■ **Text shown**:
Increasingly absorbed in recent years by advances in our understanding of the origin of life, evolutionary history, and the advent of humankind, eminent biologist Christian de Duve of late has also pondered deeply the future of life on this planet. He speaks to readers with or without a scientific background, offering new perspectives on the threat posed by humanity's immense biological success and on the resources human beings have for altering their current destructive path.
Focusing on the process of natural selection, de Duve explores the inordinate and now dangerous rise of humankind. His explanation for this self-defeating success lies in the process of natural selection, which favors traits that are immediately useful, regardless of later consequences. Thus, the human genome determines such properties as tribal and group cohesion and collaboration and often fierce and irrational competition with and hostility toward other groups' attributes that were once useful but now often ruinously dysfunctional.

■ **Data block**:
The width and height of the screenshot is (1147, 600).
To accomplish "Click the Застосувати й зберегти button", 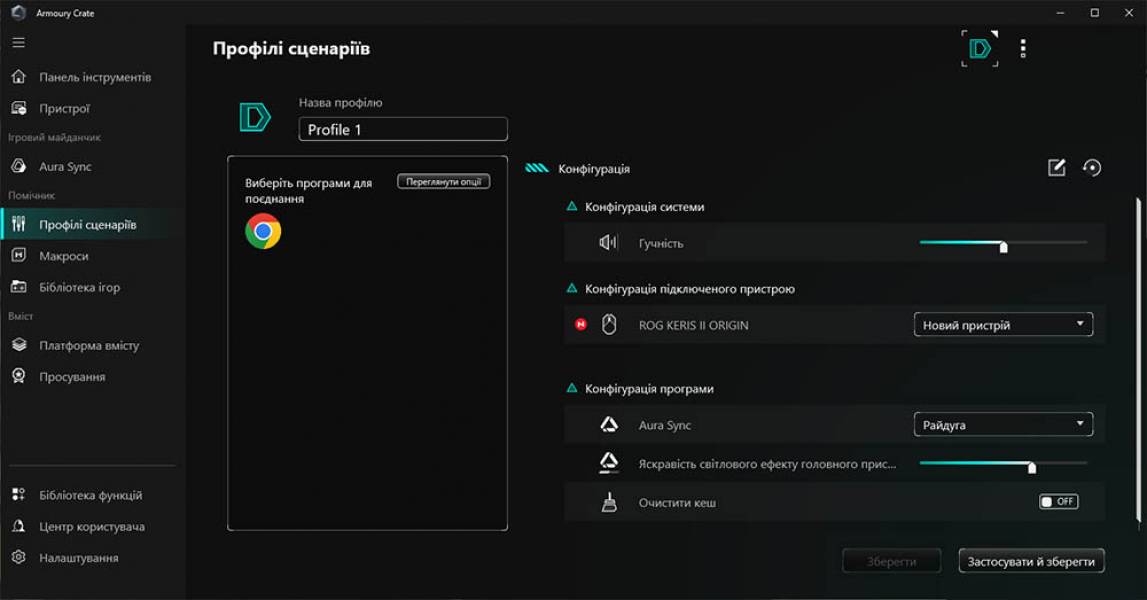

■ **Exercises to complete**:
(A) According to the description of Christian de Duve's work, what kind of traits does natural selection favor?
(B) List the advances in understanding that the description of Christian de Duve's work says have increasingly absorbed him in recent years.
(C) Extend the description of Christian de Duve's work beyond its final sentence.

■ **Answers for this exercise**:
(A) Traits that are immediately useful, regardless of later consequences.

(B) The origin of life, evolutionary history, and the advent of humankind.

(C)
Christian de Duve suggests that these traits, imprinted into human nature by natural selection, may have been recognized by the writers of Genesis, thus inspiring the myth of original sin. Is there redemption for genetic original sin? In a brilliant and original conclusion, the author argues that, unique in the living world, humankind is endowed with the ability to deliberately oppose natural selection. Human beings have the capacity to devise measures that, while contrary to local or personal interests, can bring forth a safer world.